The churchmen are unexpectedly supportive. They too resent being used by the Traders. The barbarians are Muslims of Indonesian origin who originally gave the planet its name. The killing of Imperial missionaries would have provided the ideal pretext for Imperial intervention.

MacKinnie and company sail back in time to board ship and return to Prince Samual's World. Stark remains (having failed to persuade MacKinnie to as well) and will guide the army the offworlders created, in MacKinnie's name. Back home, they use their newfound knowledge to build from old designs by pioneers such as Robert Goddard, one of which was a rapid firing cannon using high-explosive shells detonating behind the ship to provide propulsion. It is a desperate measure, but it works. In the presence of Imperial witnesses, the ship reaches orbit around the planet, although it cannot re-enter. Haven then requests that the Empire ship rescue the pilot, Mary, and soon thereafter, requests that Prince Samual's World be admitted to the Empire as a self-governing world.
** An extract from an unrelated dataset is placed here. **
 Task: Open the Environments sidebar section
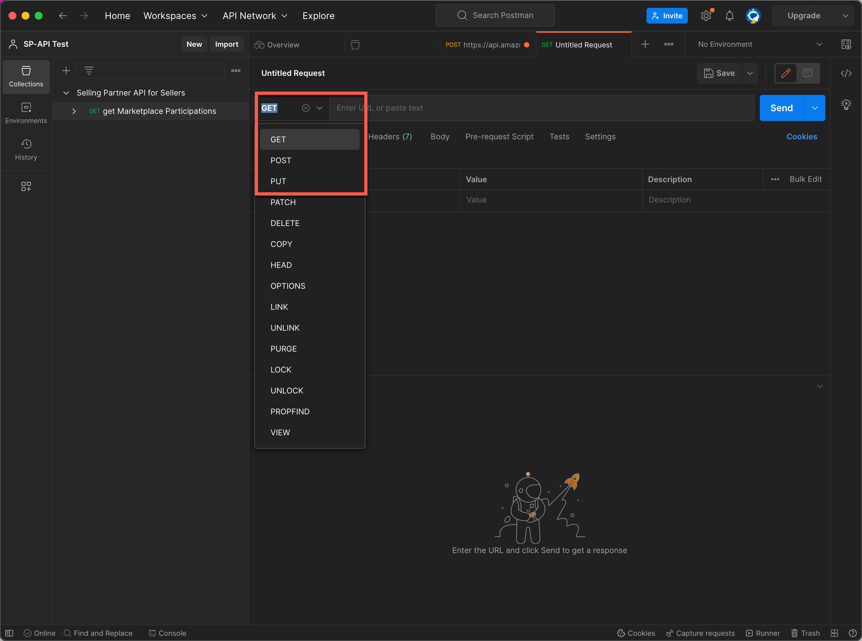[x=26, y=113]
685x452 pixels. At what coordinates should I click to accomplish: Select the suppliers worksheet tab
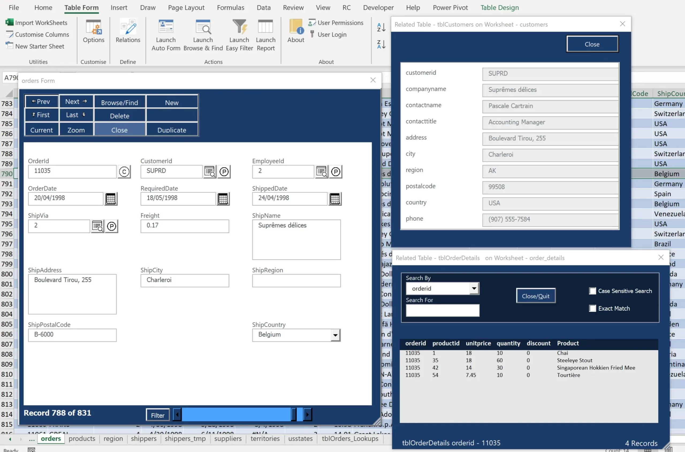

The Imperials eventually admit defeat, but they exact a price. The Samualites have embarrassed the Navy and must be seen to be punished. While the Imperial Navy is quite willing to try MacKinnie and Mary for interfering with the orderly development of Makassar, the political representatives broker a solution. Using the pretext of the illegal introduction of new technology - horse collars - on Makassar, which will seriously disrupt society, MacKinnie and his new fiancée, Mary, are exiled to Makassar. They gladly accept—MacKinnie never had wanted to leave—and return to Makassar to carve out their future—and Makassar's.

References to technology

In the novel, MacKinnie introduces horse collars to improve the efficiency of his army. In Makassar terms, this is a disruptive technology for the following reasons, as explained in the novel. Makassar society uses slaves. Slaves are even used as draft animals, because they cannot exploit the full ability of the horse with a simple harness fastened around the neck. A horse eats as much as five men and so must perform better than five men to be worth using. With a wooden collar bearing on its shoulders, a horse can pull ten times as much as a man at high speed. The effect of this is either to render a large number of slaves useless, or to free them for other uses. Either way the economic structure of the society will change radically and with it the political and power structure.